Regardless of cultural variability, most if not all societies have some form of ritual for caring for the dead and assisting the bereaved. In the United States, as in many cultures, a funeral service is a common mourning ritual. According to Kastenbaum (2004), historically funerals served a number of functions. They gave the living an opportunity to help the dead in their transition. In some cases this was done out of a desire to help the dead in their journey, but in some societies it also protected the living, either from the dead themselves or from other supernatural forces that would punish a society that did not complete its obligations to the dead. Kastenbaum notes, “Funerals traditionally have provided both an endpoint and a starting point. The passage from life to death is certified as complete, so the survivors now can turn to their recovery and renewal. The effectiveness of funerals to achieve this bridging purpose can be compromised, however, by some characteristics of our times” (p. 8).
First, technological advancements mean that families no longer play an active role in preparing the body, which may reduce the amount of release they experience in funeral preparation.
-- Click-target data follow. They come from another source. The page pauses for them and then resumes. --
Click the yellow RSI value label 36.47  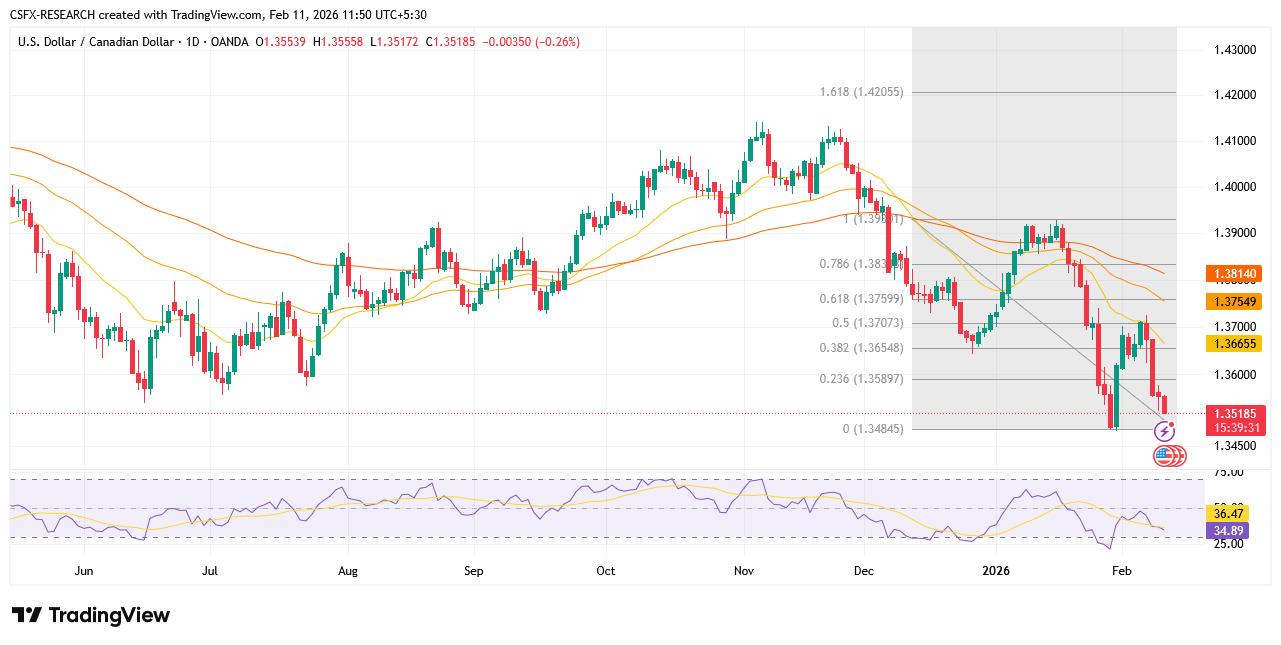coord(1226,512)
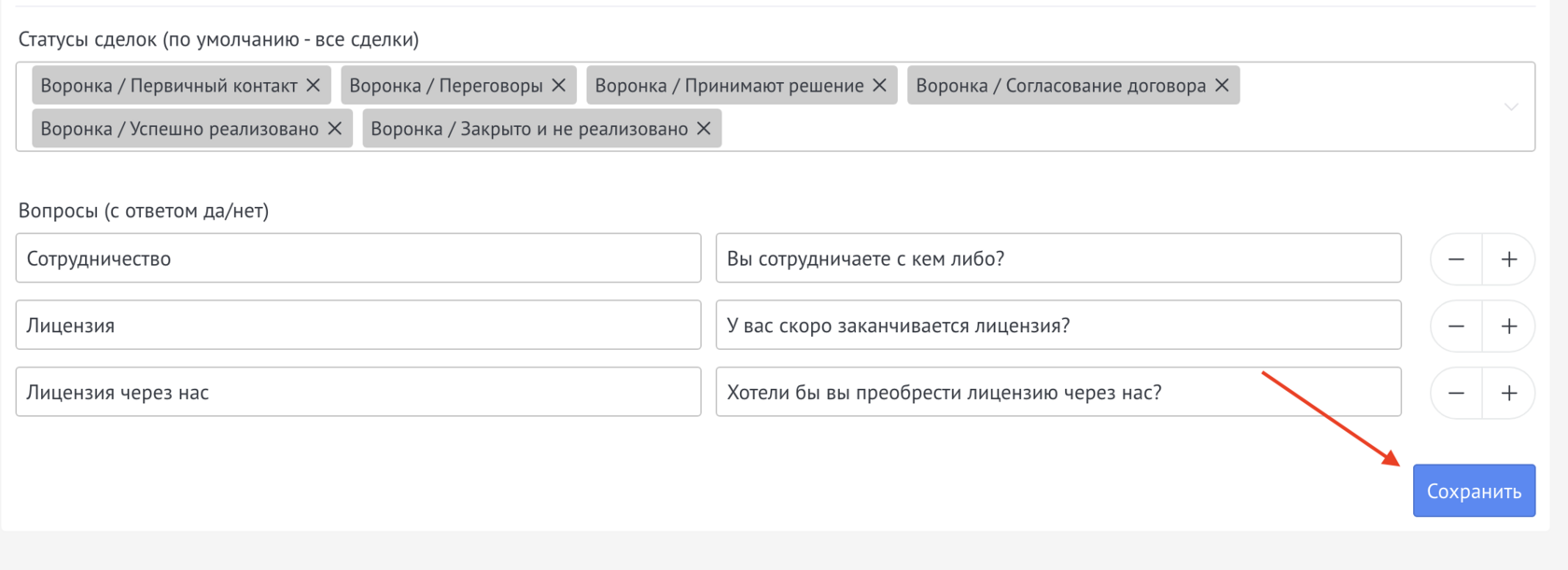Remove the 'Воронка / Закрыто и не реализовано' tag

tap(704, 129)
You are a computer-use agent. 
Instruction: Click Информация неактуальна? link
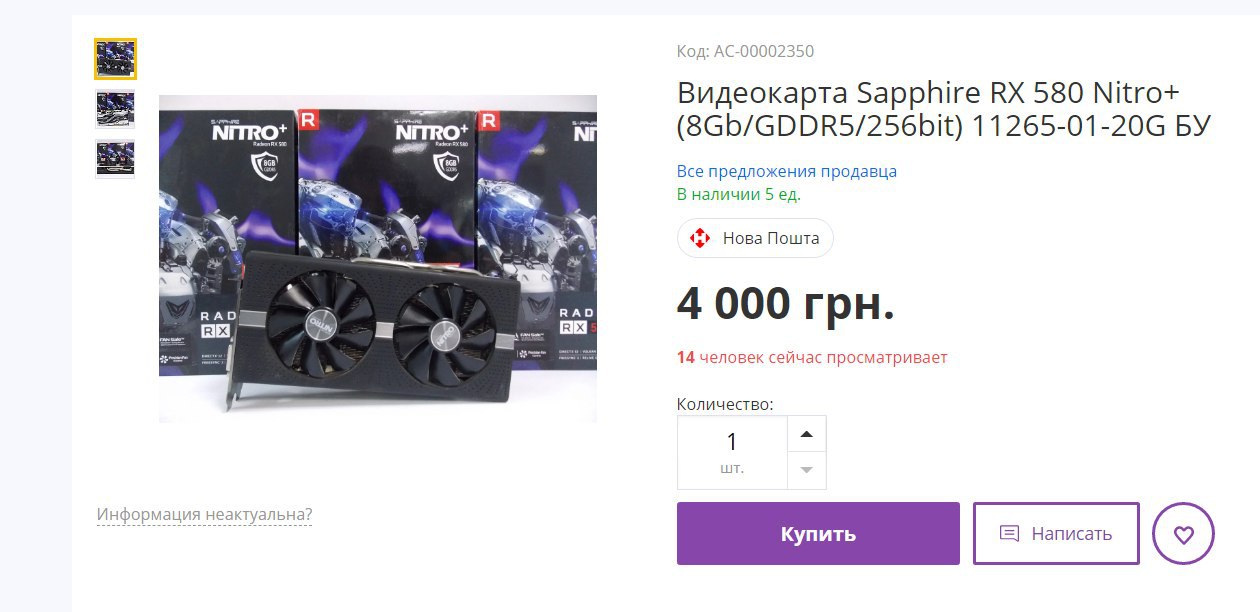pyautogui.click(x=204, y=515)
Second, rapid societal change means that there may be conflict between generations in terms of needs and expectations for the funeral. Third, fewer people are now involved in mainstream religious traditions, which may impact the spiritual relevance of traditional funeral services. Finally, more people are without significant interpersonal ties, which may make their funerals perfunctory and lacking in meaning. According to Kastenbaum (2004), some people are responding to these challenges by becoming more innovative in ensuring that funerals reflect their way of life and/or the way of life of the person who has died.
Issues surrounding death, dying, and bereavement loom large in our culture. Whether we are examining the ethical issues surrounding euthanasia, the advisability of advance directives, or the factors that influence grief, it is clear that there has been a great deal of recent work done in the area of death, dying, and bereavement.
A review of the literature prompts the conclusion that grief is very much an individual process. Research has failed to support the idea that individuals grieve according to a predictable sequence of stages. In fact, many of our basic assumptions about grief, such as the idea that extreme distress is an inevitable part of grief, or that failing to exhibit such distress is an indicator that something is wrong, have been unsupported by empirical research. However, even given the individual nature of grief, there are factors that influence the course of grief, and the aforementioned research is a testament to this.
Future directions should include continued work in the integration of the major theoretical perspectives in grief. In addition, current efforts in the area of complicated grief should continue, together with efforts to identify risk factors for complicated bereavement. Future research should also continue to examine differential responses to treatment for complicated versus typical grief as well as protective factors in dealing with grief, such as a resilient temperament and the expression of positive emotion.